Find the line with "Task: Toggle the night mode moon icon" in the entries below. Repeat it, every following line, and the line with "This screenshot has width=1920, height=1032.", exactly and with nothing added.

=== DATASET RECORDS ===

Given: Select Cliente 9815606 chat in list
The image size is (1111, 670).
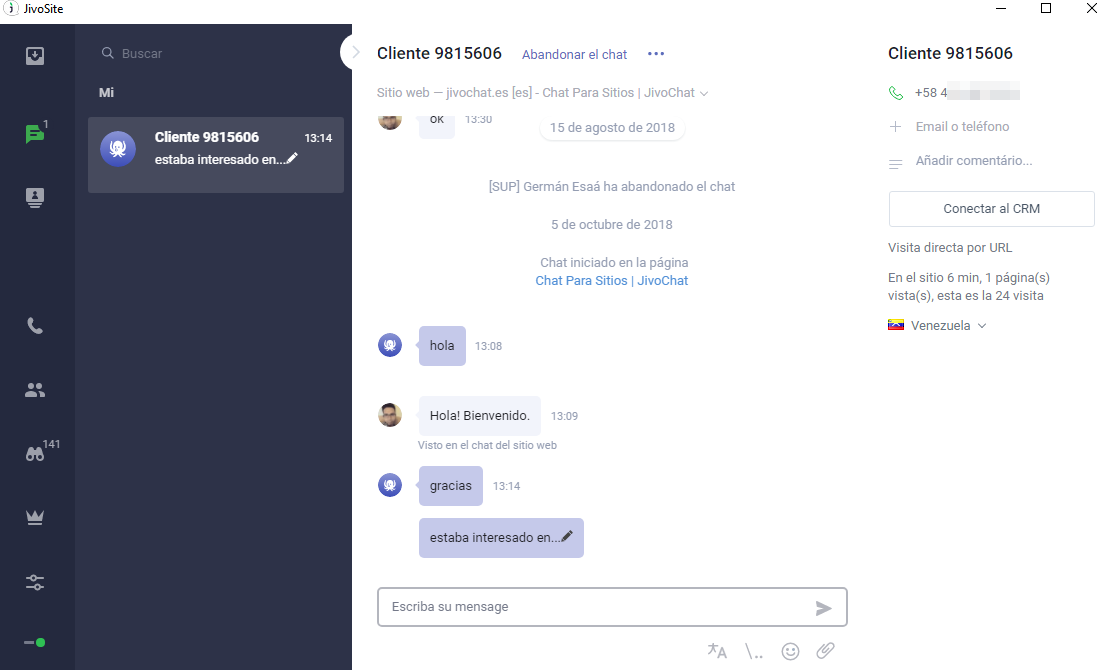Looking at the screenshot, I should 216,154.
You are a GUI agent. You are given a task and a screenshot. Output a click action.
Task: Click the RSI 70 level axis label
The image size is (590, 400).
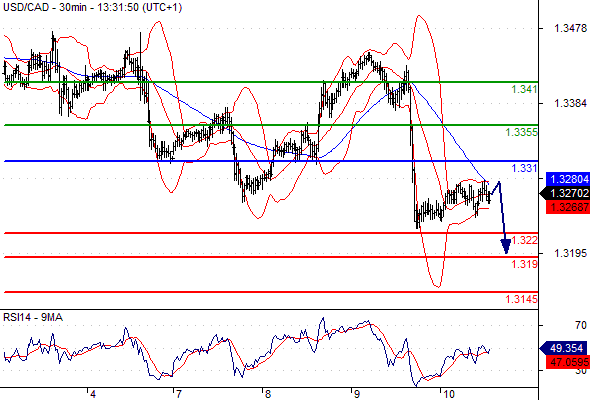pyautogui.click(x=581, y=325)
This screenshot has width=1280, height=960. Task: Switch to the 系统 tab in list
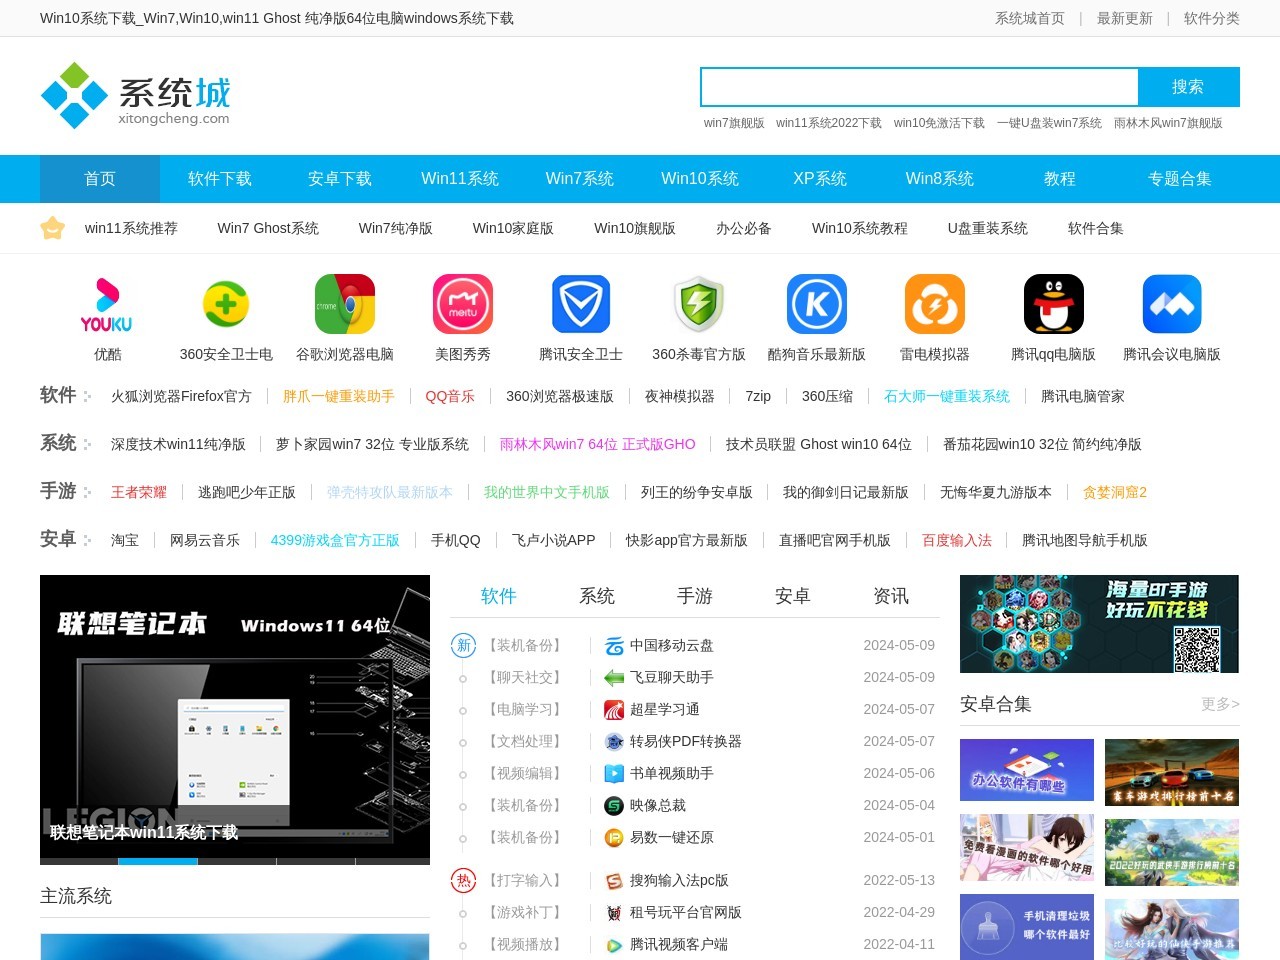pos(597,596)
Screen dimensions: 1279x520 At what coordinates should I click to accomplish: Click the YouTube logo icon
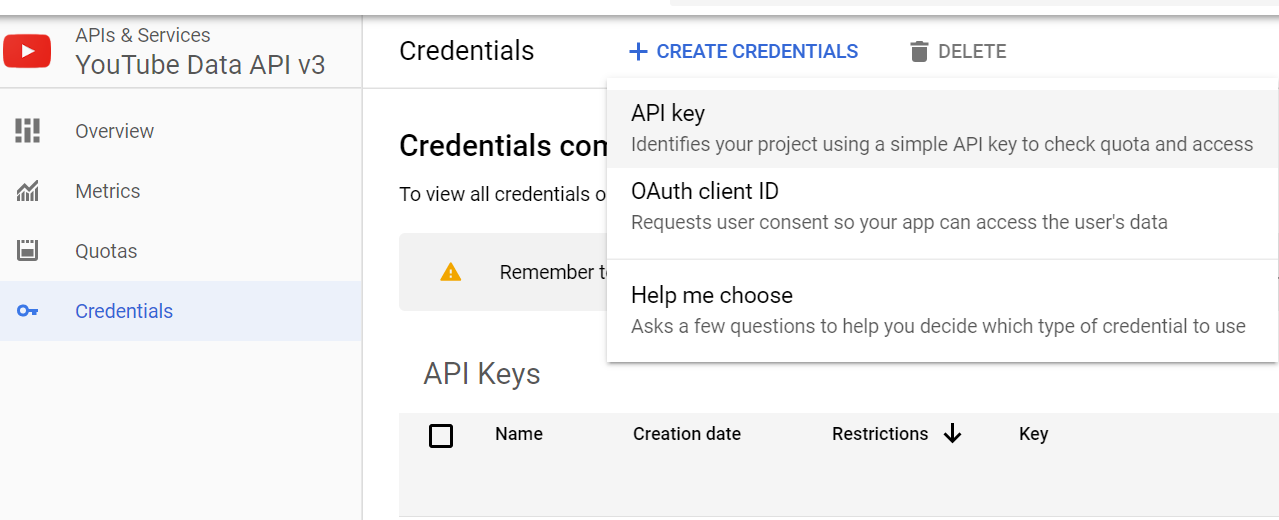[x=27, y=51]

===
=== DATASET RECORDS ===

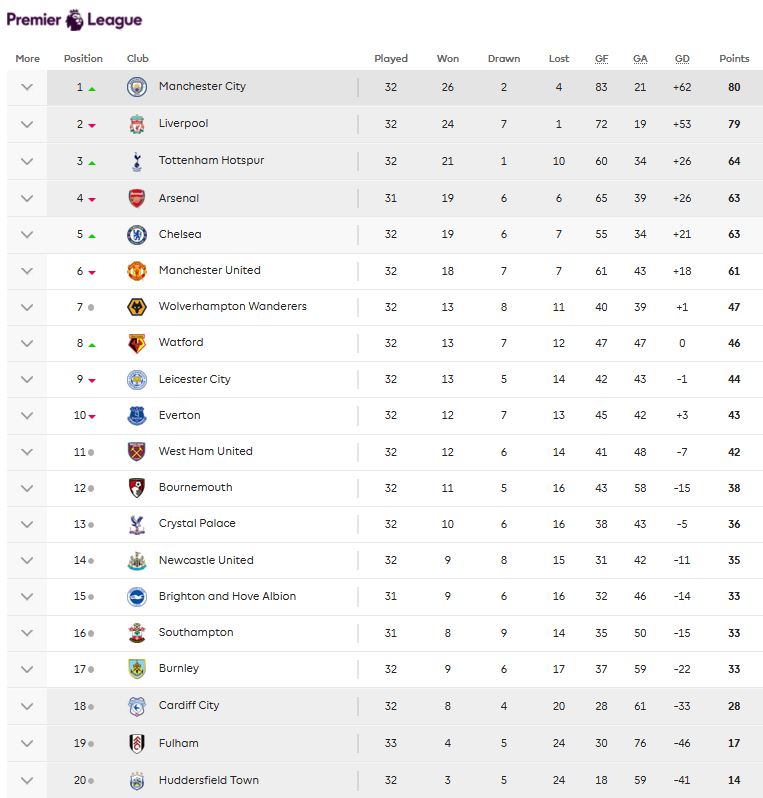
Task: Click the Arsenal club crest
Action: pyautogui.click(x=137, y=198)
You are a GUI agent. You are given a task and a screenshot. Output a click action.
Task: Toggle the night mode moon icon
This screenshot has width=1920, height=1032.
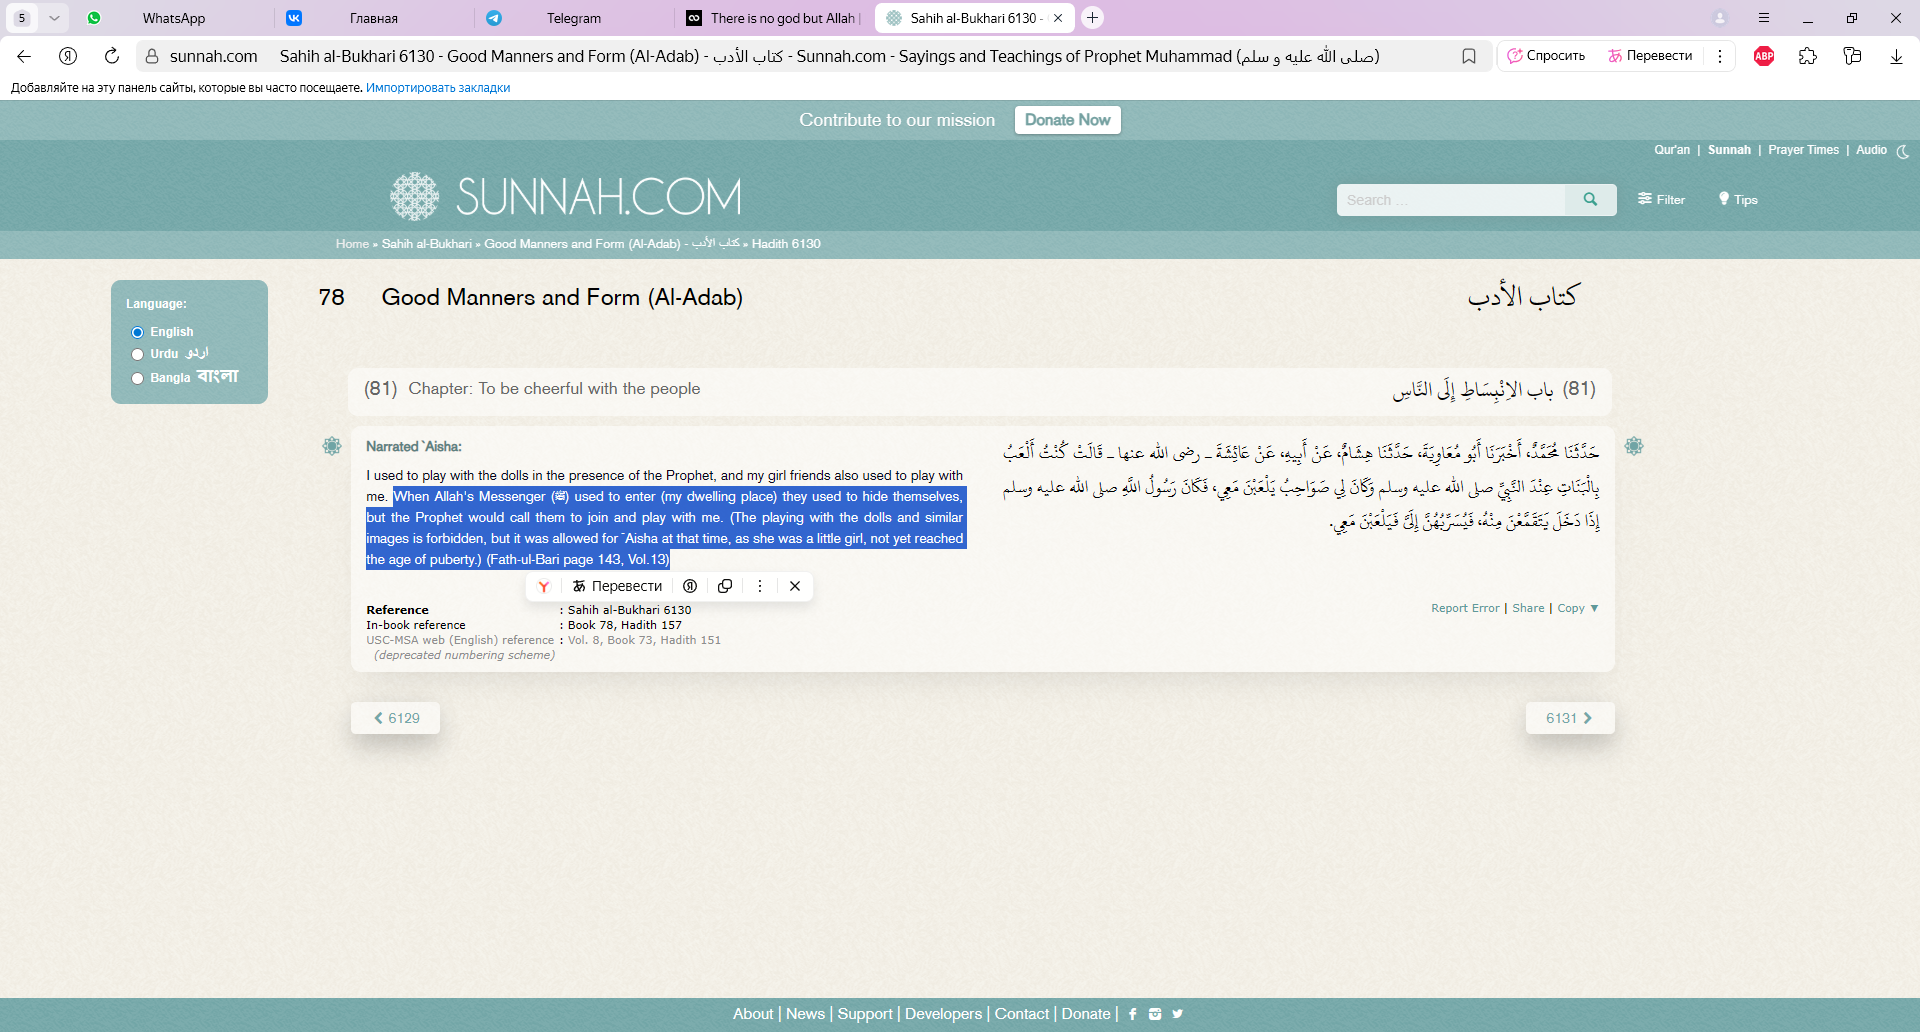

===

### RESULT BELOW
Task: Toggle the night mode moon icon
This screenshot has width=1920, height=1032.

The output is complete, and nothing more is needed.